Word and element location lines:
◆ ◆ ◆ ◆ ◆ ◆ ◆
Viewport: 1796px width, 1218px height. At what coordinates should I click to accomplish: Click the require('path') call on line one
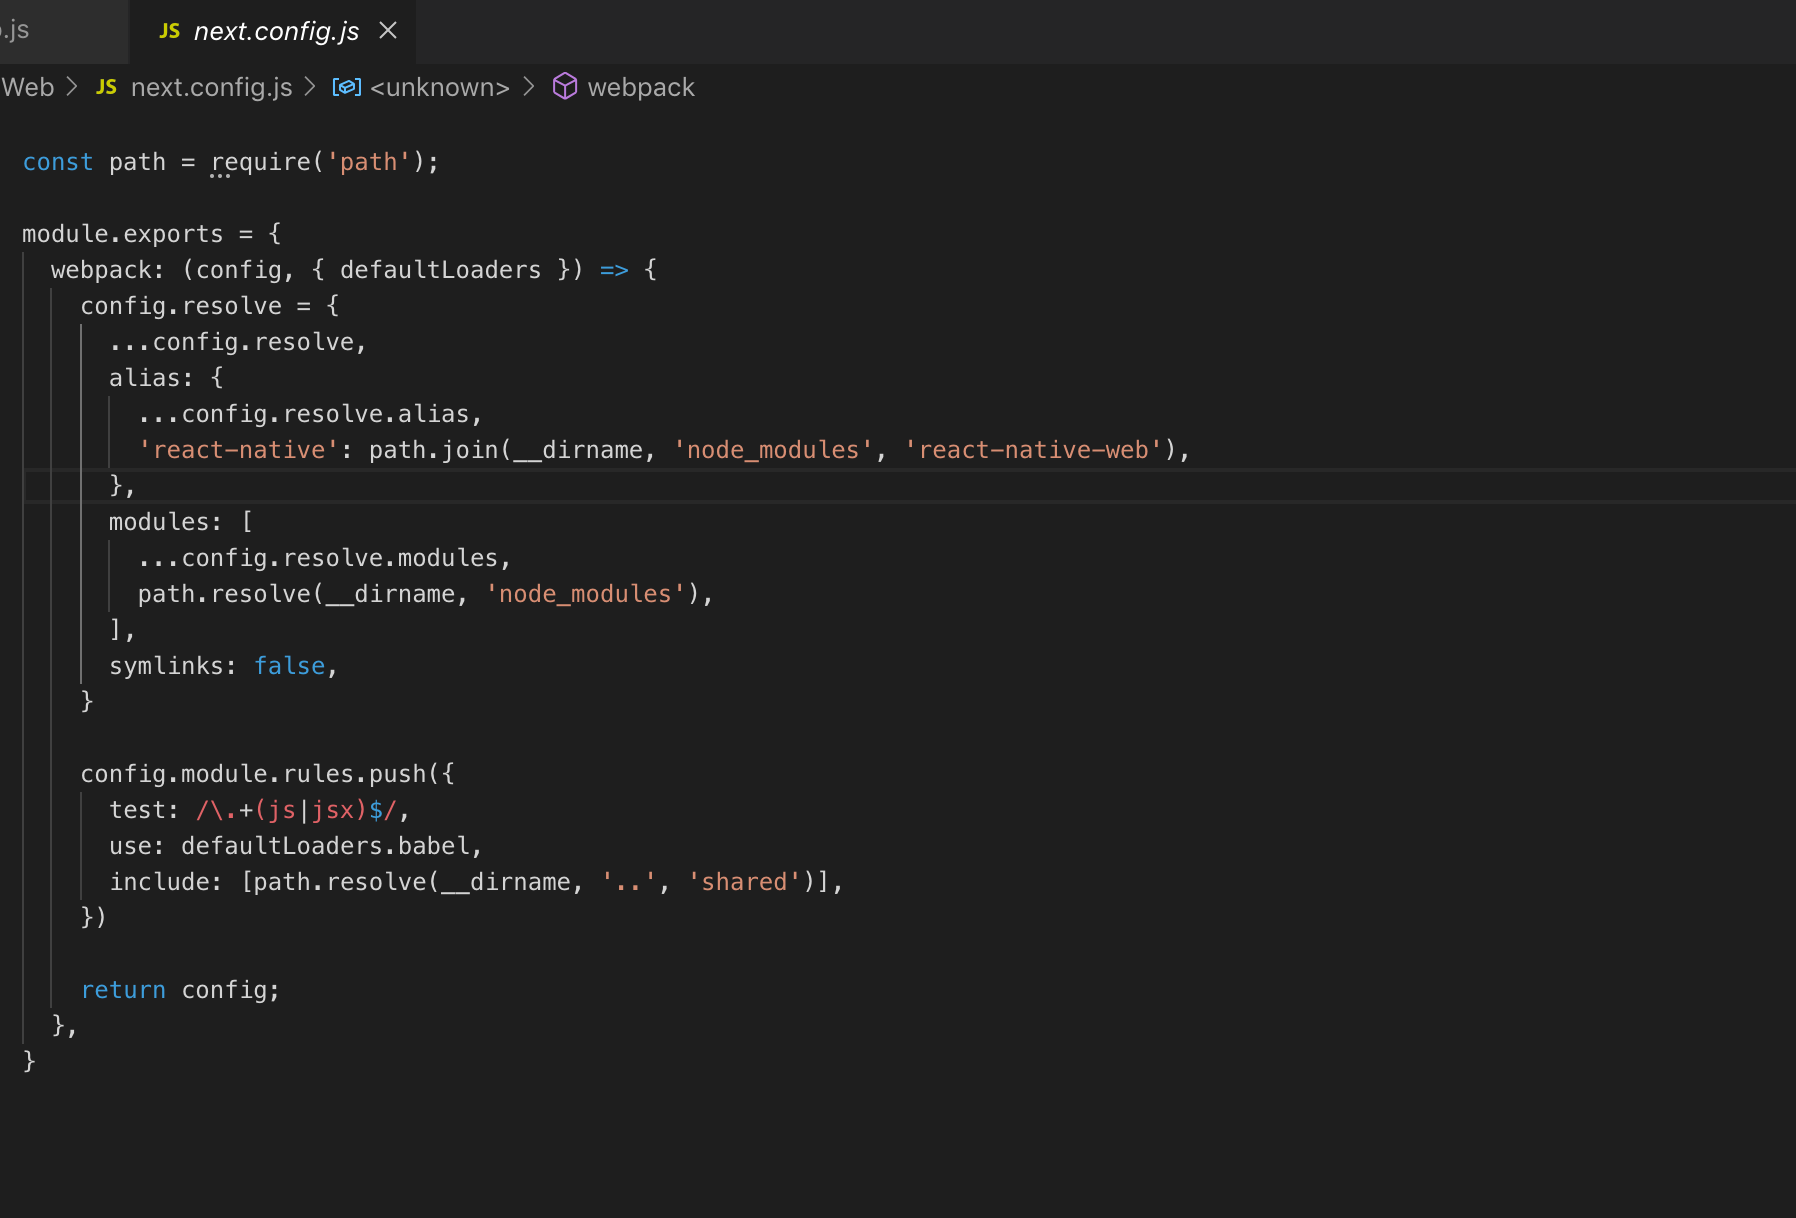click(320, 161)
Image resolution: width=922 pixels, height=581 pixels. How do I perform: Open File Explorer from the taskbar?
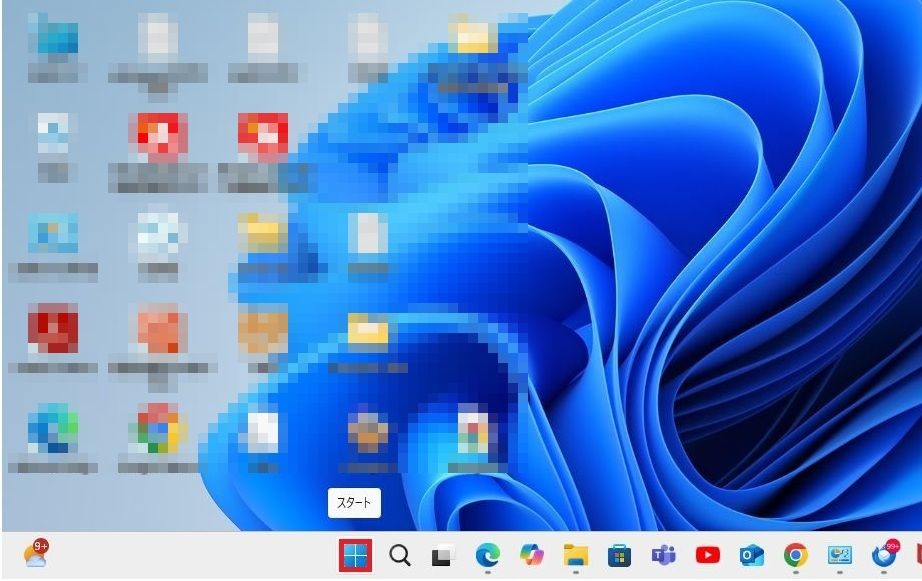[575, 555]
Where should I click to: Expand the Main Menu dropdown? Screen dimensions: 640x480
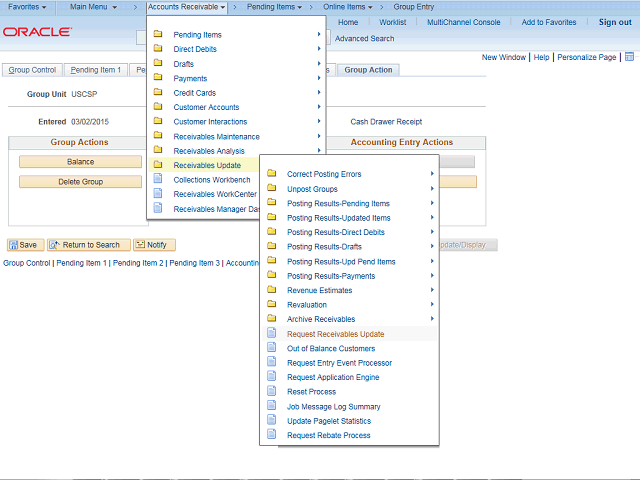point(93,7)
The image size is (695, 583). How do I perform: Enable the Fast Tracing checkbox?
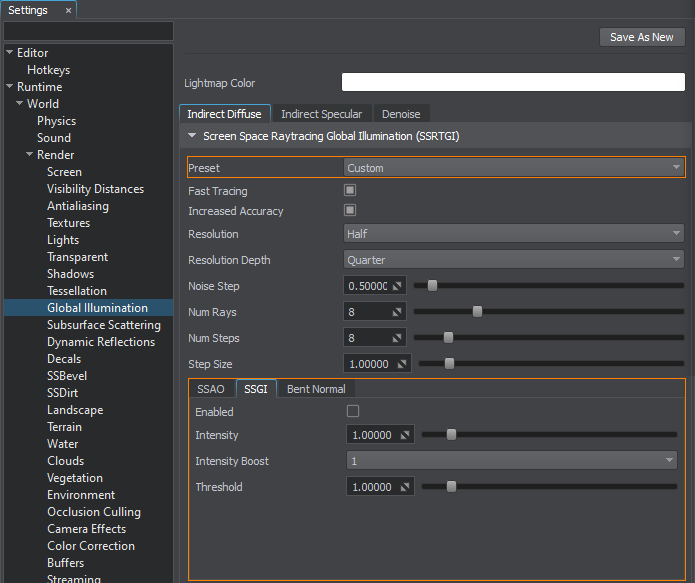click(x=350, y=190)
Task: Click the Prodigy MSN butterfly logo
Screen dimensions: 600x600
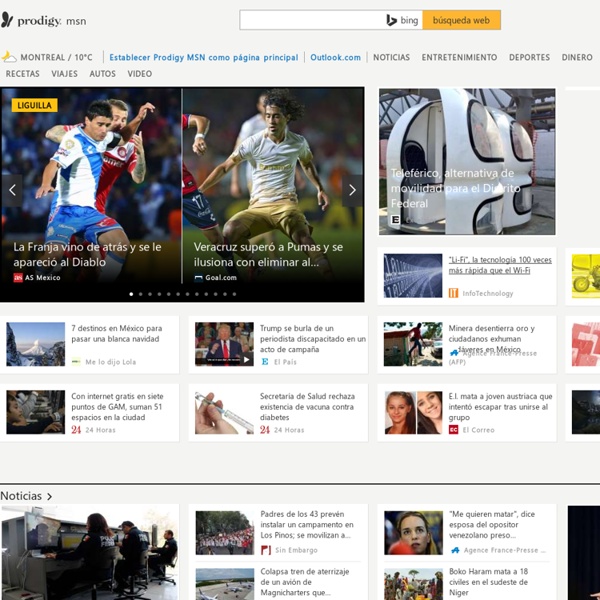Action: click(8, 20)
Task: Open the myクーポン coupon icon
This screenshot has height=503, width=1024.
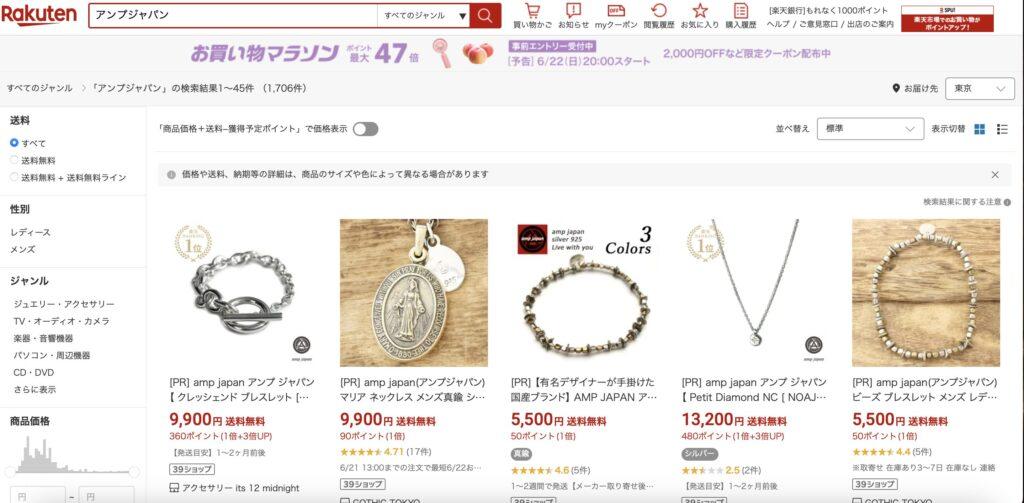Action: coord(616,11)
◆ ◆ ◆ ◆ ◆ ◆ ◆
**What is expected:** Copy the lines above word for word, from the line containing "Where should I" through the last line, and leave out the pictures.

**Task solution:**
Where should I click to: Expand the Main Menu dropdown? Screen dimensions: 640x480
point(93,7)
The image size is (695, 583). How do I perform: Enable the Fast Tracing checkbox?
click(x=350, y=190)
Task: Click the Prodigy MSN butterfly logo
Screen dimensions: 600x600
Action: click(8, 20)
Task: Open the myクーポン coupon icon
This screenshot has height=503, width=1024.
Action: coord(616,11)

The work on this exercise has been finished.